▸ **TASKS FOR THIS EXERCISE**:
1. Do statements (a), (b), and (c) agree with the passage on Arman Luni's death? Answer yes or no for each, quoting the words of the passage that decide it. (a) The Senate human rights committee ordered the police to register an FIR. (b) Fewer than ten activists were arrested during the protests. (c) Brad Adams works for Amnesty International.
2. Please reproduce the passage on Arman Luni's death word for word from "On March 5, 2019, the" to "accused police officers.".

▸ **SELECTED EXCERPT**:
==========
On March 5, 2019, the standing committee on human rights in the Senate of Pakistan condemned the police for refusing to lodge a first information report (FIR) for Arman's death. The committee ordered the police to lodge an FIR and launch an inquiry against the accused police officers.

More than 20 activists of the Pashtun Tahafuz Movement, including Gulalai Ismail and Abdullah Nangyal, were arrested by the Pakistani government during protests against Arman's murder. Rabia Mehmood, South Asia Regional Researcher at Amnesty International, stated: “These protestors must be released immediately and unconditionally. They are prisoners of conscience and have done nothing but exercise their peaceful and lawful right to protest against human rights violations and call for end to them. It is shocking that the Pakistani authorities have resorted to such heavy-handed methods even as senior government officials have clearly acknowledged that the PTM has legitimate grievances that must be addressed. To add insult to injury, the crackdown follows the horrific death of Arman Luni, one of PTM’s activists.”

Brad Adams, executive director of the Asian division of Human Rights Watch, said: “Pakistani officials should recognize the country’s diversity as a strength and not a weakness. The government should listen to and engage the concerns of the country’s many communities and allow for peaceful expression of dissent. As a start, the authorities should ensure the investigation into the death of Arman Luni is effective and transparent.”
==========
▸ **DATA TO EXAMINE**:
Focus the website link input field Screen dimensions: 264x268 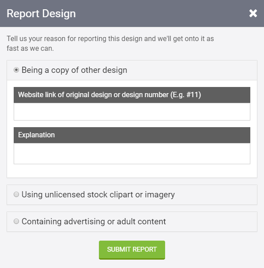coord(132,111)
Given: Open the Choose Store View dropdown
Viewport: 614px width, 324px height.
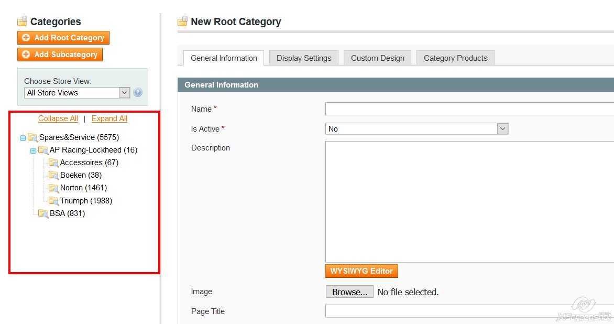Looking at the screenshot, I should (x=77, y=93).
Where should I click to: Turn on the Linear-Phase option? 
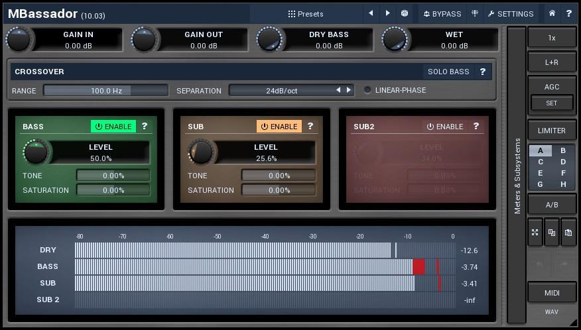tap(367, 90)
==========
▸ **ANSWERS FOR EACH ITEM**:
1.
(a) Yes: "The committee ordered the police to lodge an FIR and launch an inquiry against the accused police officers."
(b) No: "More than 20 activists of the Pashtun Tahafuz Movement, including Gulalai Ismail and Abdullah Nangyal, were arrested"
(c) No: "Brad Adams, executive director of the Asian division of Human Rights Watch"

2.
On March 5, 2019, the standing committee on human rights in the Senate of Pakistan condemned the police for refusing to lodge a first information report (FIR) for Arman's death. The committee ordered the police to lodge an FIR and launch an inquiry against the accused police officers.